James Grenning invented the technique in 20022 after one too many frustrating estimation sessions. As he described it, he wanted to solve “the problem of people in agreement talking too much and dominating the effort.” The method sat in relative obscurity until Mike Cohn included it in his 2005 book Agile Estimating and Planning3, which brought it into mainstream agile practice.

The “poker” name comes from the cards, but there’s another parallel worth noting: in poker, you don’t show your hand until everyone has committed. Planning poker works the same way. Your estimate is your bet, and you can’t change it once you’ve seen everyone else’s cards.

The Science Behind Why It Works

Planning poker isn’t just a fun meeting format. It’s built on solid psychological principles that make group estimation more accurate.

Avoiding Anchoring Bias

Tversky and Kahneman’s 1974 research1 showed that when people estimate unknown quantities, they start from an initial value (the “anchor”) and adjust from there. The problem is that adjustments are almost always insufficient. If a senior developer says “that feels like an 8,” junior developers will adjust their initial gut feeling toward 8, even if they were thinking 13.

The effect is surprisingly resistant to correction. Studies have shown that even when participants are warned about anchoring bias and offered financial incentives to avoid it, they still anchor. The only reliable mitigation is structural: don’t let people see the anchor in the first place.
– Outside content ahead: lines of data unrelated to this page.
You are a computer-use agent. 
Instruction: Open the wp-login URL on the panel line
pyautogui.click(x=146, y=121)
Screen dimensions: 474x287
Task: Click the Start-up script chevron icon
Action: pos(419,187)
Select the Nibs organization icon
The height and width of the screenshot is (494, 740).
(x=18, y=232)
That’s exactly what the simultaneous reveal does. Your estimate crystallizes before you have any anchor to adjust from.

The Wisdom of Crowds

In 1907, the statistician Francis Galton analyzed a weight-guessing contest at a livestock fair4. 787 people had tried to guess the weight of an ox after it was slaughtered and dressed. The individual guesses varied wildly, but Galton found something remarkable: the median guess was 1,197 pounds. The actual weight? 1,198 pounds. The crowd was off by less than 0.1%.

This “wisdom of crowds” effect works because individual errors tend to cancel out. One person overestimates, another underestimates, and the average lands surprisingly close to the truth. But there’s a catch: the effect only works when estimates are independent. Once people start influencing each other, you lose the error-canceling benefit and end up with groupthink instead.

Planning poker preserves independence during the initial vote, then uses the discussion phase to share information, not to create conformity.

Why Fibonacci Numbers Match How We Think

Most planning poker decks use the Fibonacci sequence: 1, 2, 3, 5, 8, 13, 21. Why these specific numbers?

The answer comes from a principle in psychophysics called Weber’s Law5. Humans perceive differences in proportion, not absolute terms. You can easily tell the difference between 1 pound and 2 pounds, that’s a 100% increase. But telling the difference between 20 pounds and 21 pounds? Much harder, because that’s only a 5% increase.

The Fibonacci sequence works because each number is roughly 60% larger than the one before it. That 60% gap stays perceptually consistent as the numbers grow. You can meaningfully distinguish a 5 from an 8 (60% larger), just as you can distinguish a 2 from a 3 (50% larger). But trying to distinguish a 7 from an 8? That 14% difference is below our perceptual threshold for complexity estimates.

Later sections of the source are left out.